Home Technology Anthropic plans to fund a new generation of more comprehensive AI benchmarks.

Anthropic plans to fund a new generation of more comprehensive AI benchmarks.

Anthropic plans to fund a new generation of more comprehensive AI benchmarks.

Anthropic is launching a program to fund the development of new types of benchmarks to evaluate the performance and impact of AI models, including generative models like Claude.

Anthropic’s program, unveiled Monday, will distribute payments to third-party organizations that can “effectively measure advanced capabilities of AI models,” the company said in a blog post. Those interested can submit applications to be evaluated on a rolling basis.

“Our investment in these assessments is intended to advance the entire field of AI safety and provide a valuable tool that benefits the entire ecosystem,” Anthropic wrote on its official blog. “Developing high-quality safety-related assessments remains challenging, and demand continues to outpace supply.”

As I’ve highlighted before, AI has a benchmarking problem. The most commonly cited benchmarks for AI today fall short of capturing how the average person actually uses the system under test. There are also questions about whether some benchmarks, especially those published before the dawn of modern generative AI, measure what they purport to measure, given their age.

The solution Anthropic proposes, which is both high-level and harder to understand than it sounds, is to create challenging benchmarks focused on AI security and societal impact through new tools, infrastructure, and methods.

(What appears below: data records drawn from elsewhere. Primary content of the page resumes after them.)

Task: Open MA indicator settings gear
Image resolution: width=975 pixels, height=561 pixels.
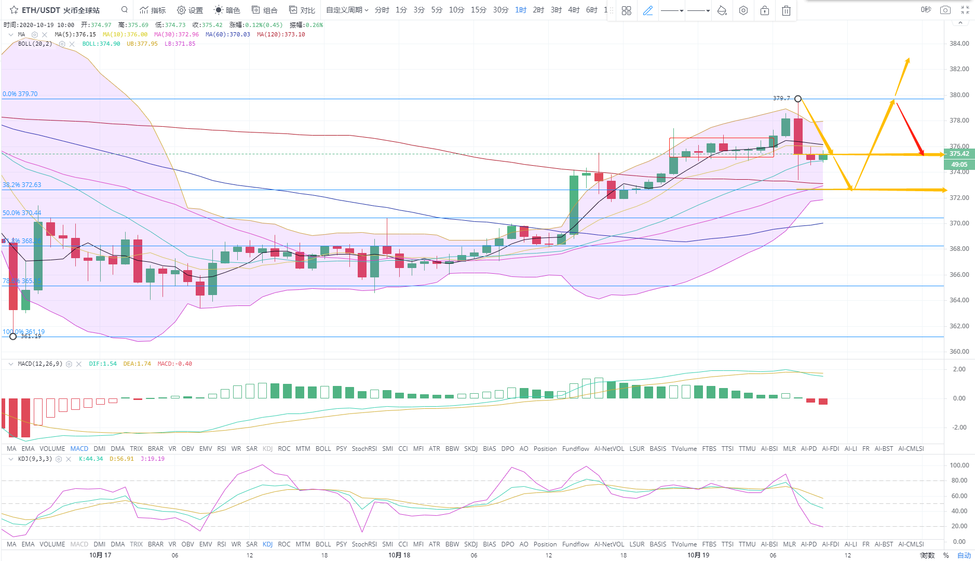Action: (x=34, y=35)
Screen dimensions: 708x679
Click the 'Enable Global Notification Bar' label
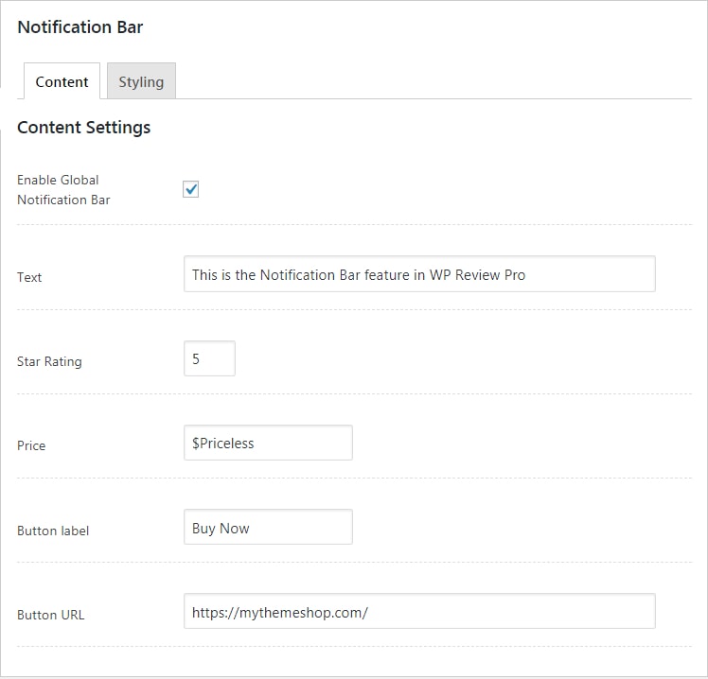(x=62, y=189)
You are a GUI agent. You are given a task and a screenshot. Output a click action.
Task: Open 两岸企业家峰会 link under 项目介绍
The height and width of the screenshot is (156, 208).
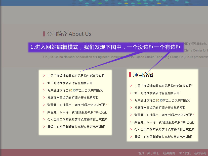(x=162, y=100)
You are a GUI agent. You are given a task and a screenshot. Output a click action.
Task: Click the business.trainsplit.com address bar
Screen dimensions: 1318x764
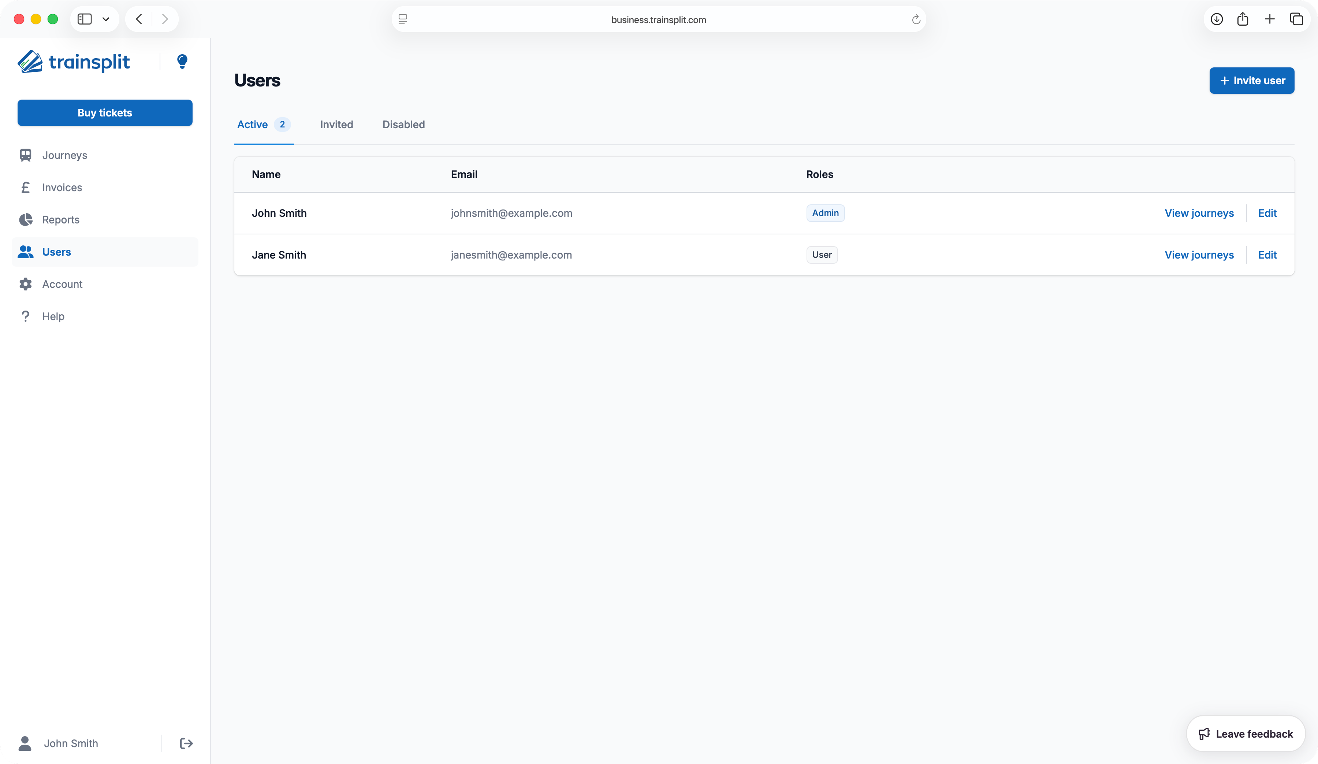click(x=658, y=20)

The company specifically calls for tests that evaluate the model’s ability to perform tasks like conducting cyberattacks, “enhancing” weapons of mass destruction (such as nuclear weapons), and manipulating or deceiving people (such as through deepfakes or misinformation). For AI risks related to national security and defense, Anthropic says it is committed to developing a kind of “early warning system” to identify and assess risks, though the blog post does not specify what such a system would entail.

Anthropic also said the new program plans to support research on “end-to-end” work that includes benchmarking and supporting scientific research in AI, multilingual conversations, mitigating deep-rooted biases, and investigating the toxicity of self-censorship.

To achieve all this, Anthropic envisions a new platform where subject matter experts can develop their own evaluations and large-scale tests of models involving “thousands” of users. The company says it has hired a full-time coordinator for the program and can even buy or scale projects that it thinks have scalability.

“We offer a variety of funding options to fit the needs and phases of each project,” Anthropic wrote in the post, though an Anthropic spokesperson declined to provide further details on those options. “Teams will have the opportunity to interact directly with domain experts from Anthropic’s Frontier Red Team, Fine-Tuning, Trust & Safety, and other relevant teams.”

Anthropic’s efforts to support new AI benchmarks are commendable—if, of course, it has the cash and manpower to back it up—but given the company’s commercial ambitions in the AI ​​race, it may be difficult to trust it entirely.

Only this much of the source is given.